=== YOUR TASK ===
Pictures must be left out. Print the lines from the beginning of the material through the line holding "Santamarina, Antonio [link] (384, 730)", exactly and nothing else.

=== DATA SHOWN ===

▽

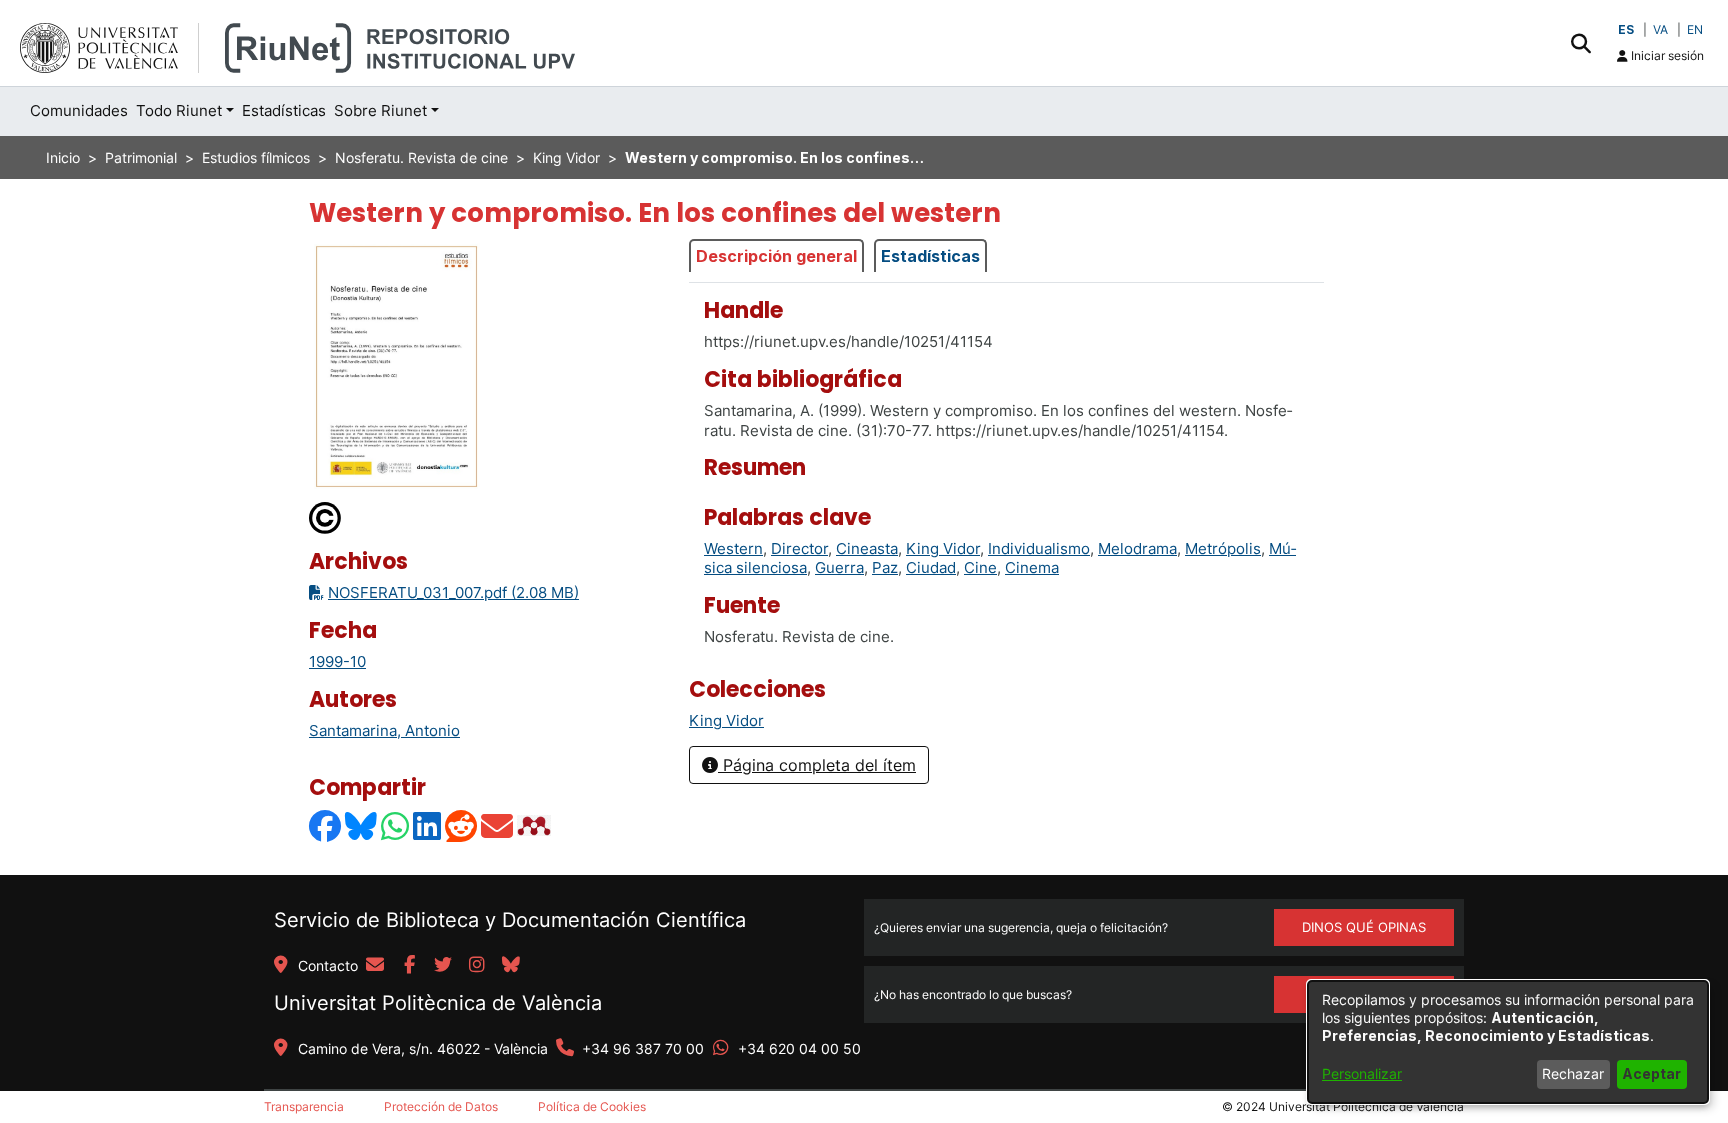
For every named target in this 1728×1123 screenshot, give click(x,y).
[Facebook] (326, 825)
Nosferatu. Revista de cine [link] (421, 157)
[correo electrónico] (375, 966)
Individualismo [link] (1039, 548)
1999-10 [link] (337, 661)
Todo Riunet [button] (179, 110)
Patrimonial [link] (141, 157)
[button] (1580, 43)
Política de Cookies (592, 1106)
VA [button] (1660, 29)
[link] (726, 720)
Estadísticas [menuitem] (284, 110)
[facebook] (409, 966)
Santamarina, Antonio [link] (384, 730)
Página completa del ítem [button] (817, 765)
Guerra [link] (839, 567)
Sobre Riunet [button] (380, 110)
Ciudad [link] (931, 567)
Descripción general (776, 256)
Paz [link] (885, 567)
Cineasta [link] (867, 548)
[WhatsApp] (396, 825)
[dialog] (1508, 1042)
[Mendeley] (536, 825)
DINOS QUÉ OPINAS (1364, 927)
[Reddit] (462, 825)
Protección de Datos (441, 1106)
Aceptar (1651, 1073)
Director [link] (799, 548)
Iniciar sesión (1666, 55)
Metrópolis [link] (1223, 548)
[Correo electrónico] (498, 825)
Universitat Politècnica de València (438, 1003)
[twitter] (443, 966)
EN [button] (1695, 29)
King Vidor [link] (566, 157)
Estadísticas (930, 256)
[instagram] (477, 966)
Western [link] (733, 548)
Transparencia (304, 1106)
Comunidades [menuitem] (79, 110)
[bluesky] (511, 966)
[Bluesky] (362, 825)
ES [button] (1626, 29)
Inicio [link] (63, 157)
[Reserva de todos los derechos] (326, 516)
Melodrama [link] (1137, 548)
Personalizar (1362, 1073)
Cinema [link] (1032, 567)
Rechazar (1573, 1073)
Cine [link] (980, 567)
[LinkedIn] (428, 825)
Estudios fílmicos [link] (256, 157)
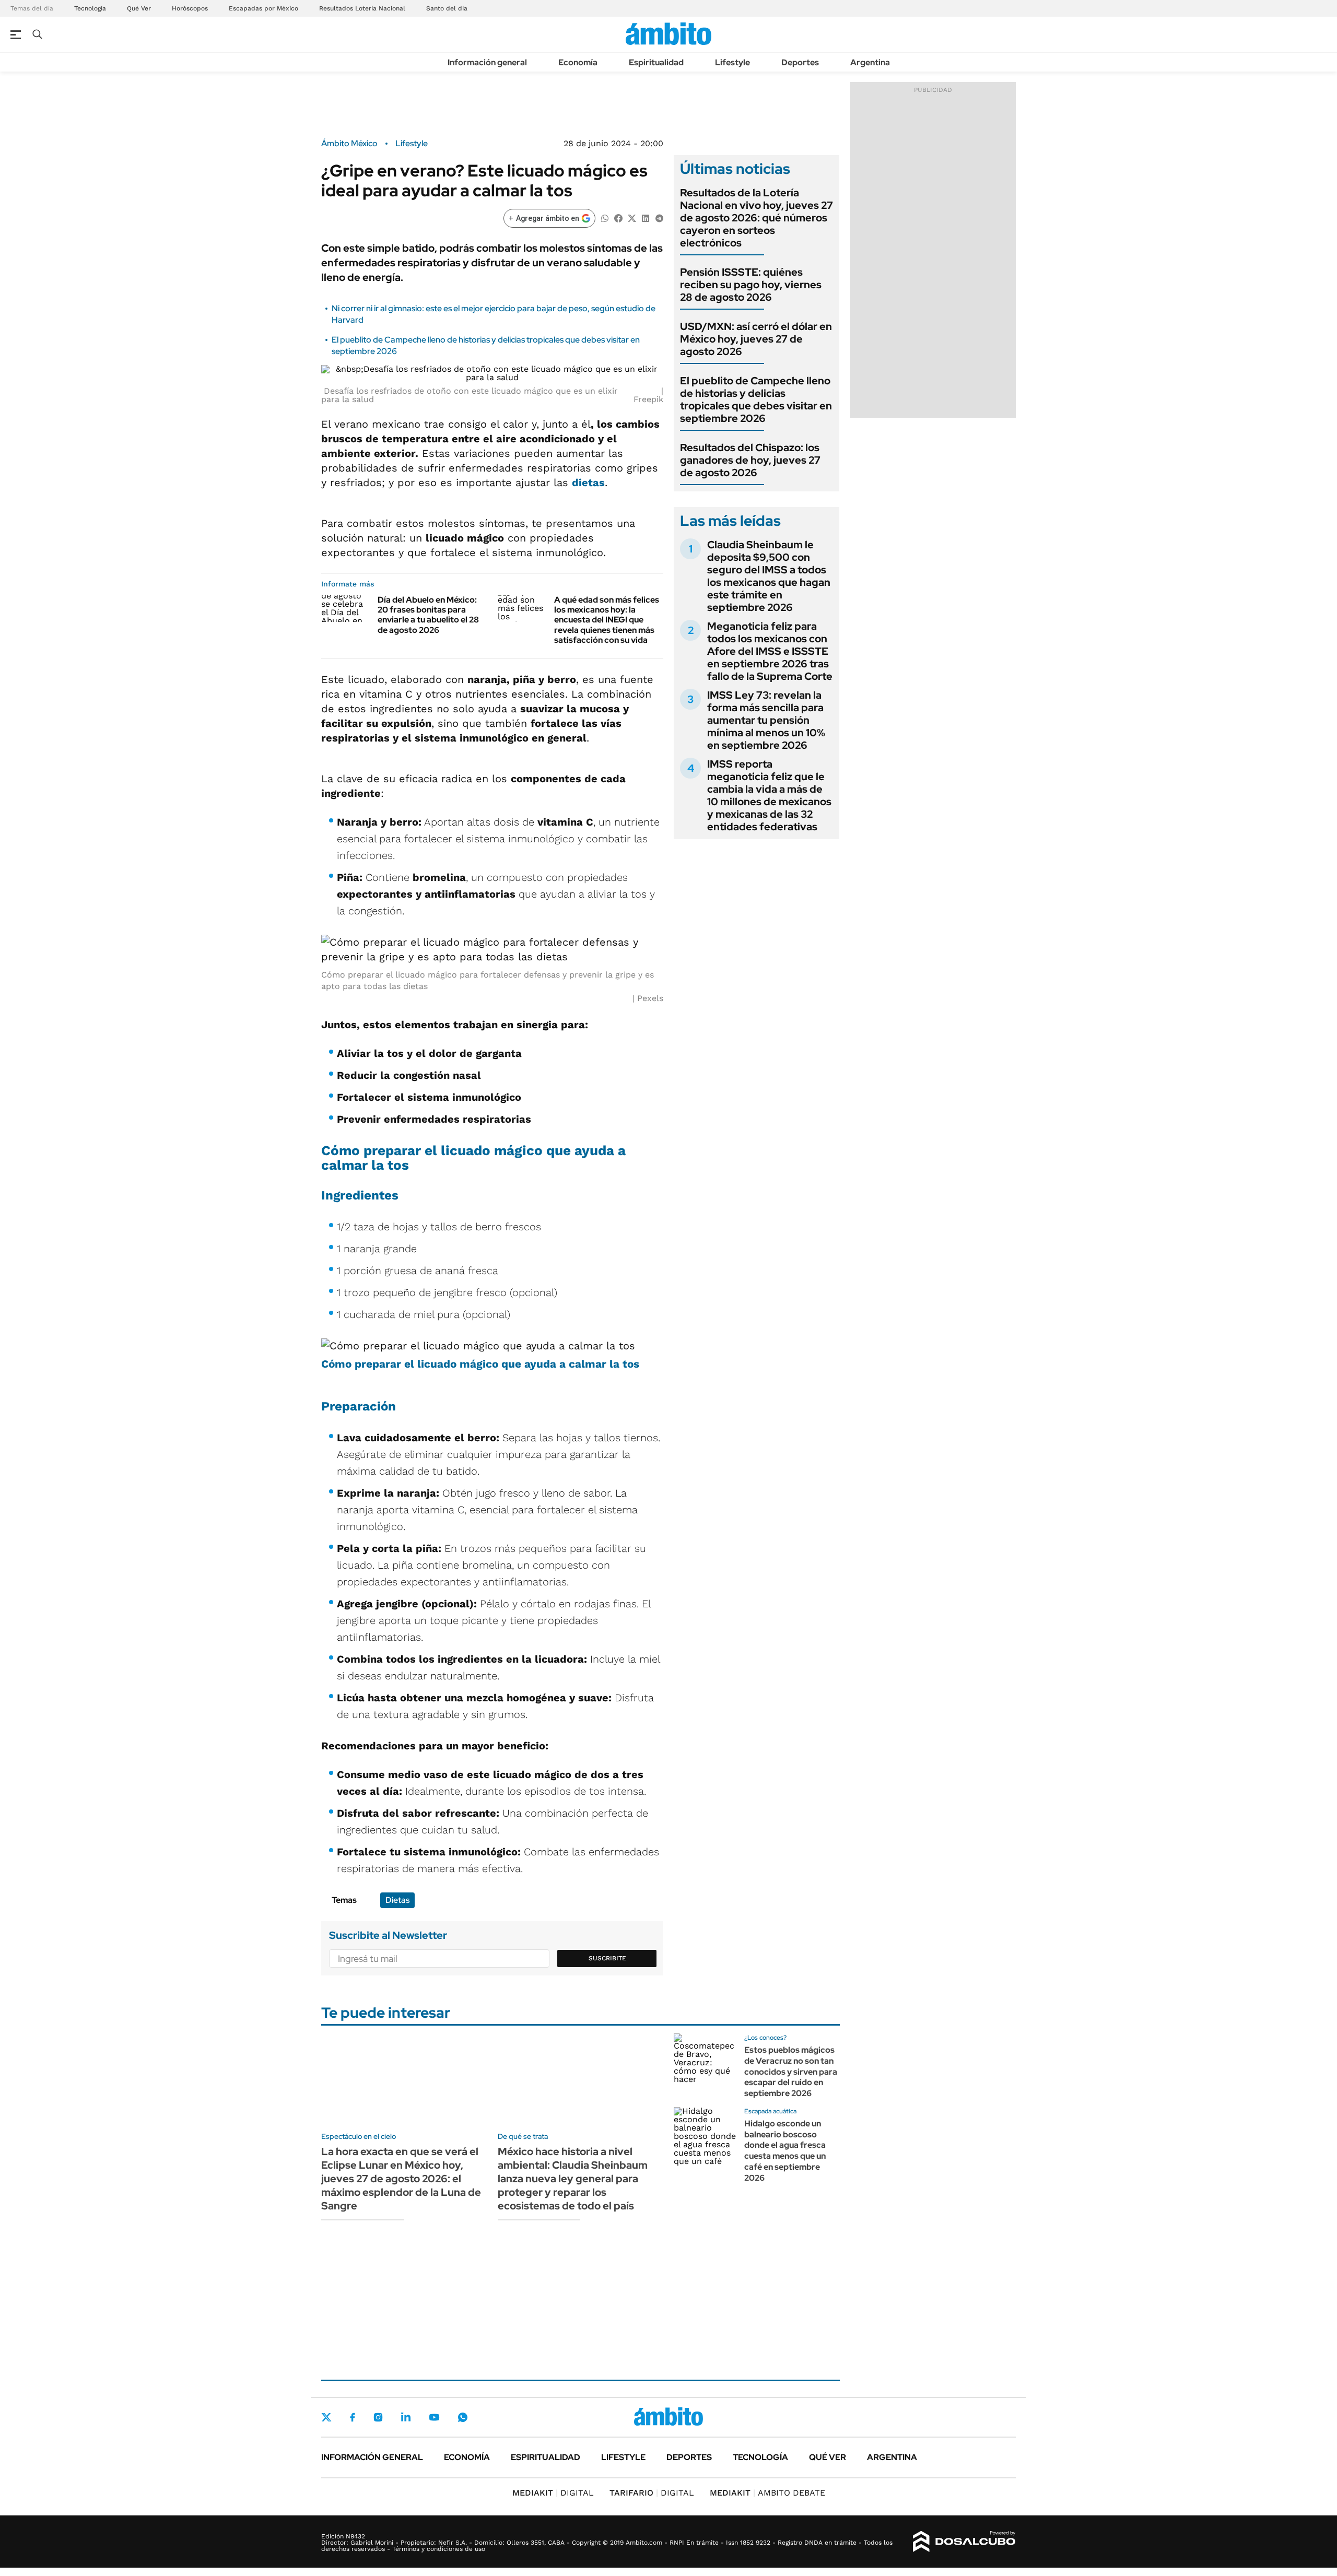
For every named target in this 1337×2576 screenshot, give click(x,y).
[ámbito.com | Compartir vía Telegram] (659, 217)
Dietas (397, 1900)
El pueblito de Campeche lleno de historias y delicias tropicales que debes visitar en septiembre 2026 (756, 399)
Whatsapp (462, 2417)
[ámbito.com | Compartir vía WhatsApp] (605, 217)
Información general (487, 62)
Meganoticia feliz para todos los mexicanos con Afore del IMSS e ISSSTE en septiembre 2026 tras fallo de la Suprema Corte (769, 651)
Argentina (870, 62)
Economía (577, 62)
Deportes (800, 62)
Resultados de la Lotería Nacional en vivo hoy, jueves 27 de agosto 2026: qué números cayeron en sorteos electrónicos (756, 218)
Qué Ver (139, 8)
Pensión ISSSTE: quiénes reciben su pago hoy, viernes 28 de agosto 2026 (751, 284)
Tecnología (90, 8)
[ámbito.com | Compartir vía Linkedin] (645, 217)
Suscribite (607, 1958)
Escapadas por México (263, 8)
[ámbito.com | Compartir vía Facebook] (618, 217)
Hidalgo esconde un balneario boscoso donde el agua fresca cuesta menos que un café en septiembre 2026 (785, 2150)
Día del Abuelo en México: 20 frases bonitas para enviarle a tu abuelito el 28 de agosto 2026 (428, 615)
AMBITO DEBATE (767, 2493)
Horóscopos (190, 8)
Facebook (352, 2417)
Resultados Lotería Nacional (362, 8)
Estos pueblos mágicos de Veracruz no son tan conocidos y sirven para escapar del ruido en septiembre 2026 (790, 2071)
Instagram (378, 2417)
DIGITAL (553, 2493)
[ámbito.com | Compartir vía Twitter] (632, 217)
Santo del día (446, 8)
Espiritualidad (656, 62)
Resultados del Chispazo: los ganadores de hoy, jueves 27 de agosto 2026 (750, 460)
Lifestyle (732, 62)
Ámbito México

△

=== OUTPUT OF THE EXERCISE ===
For every named target in this 1728×1123 screenshot, give click(x,y).
[Facebook] (326, 825)
Nosferatu. Revista de cine [link] (421, 157)
[correo electrónico] (375, 966)
Individualismo [link] (1039, 548)
1999-10 [link] (337, 661)
Todo Riunet [button] (179, 110)
Patrimonial [link] (141, 157)
[button] (1580, 43)
Política de Cookies (592, 1106)
VA [button] (1660, 29)
[link] (726, 720)
Estadísticas [menuitem] (284, 110)
[facebook] (409, 966)
Santamarina, Antonio [link] (384, 730)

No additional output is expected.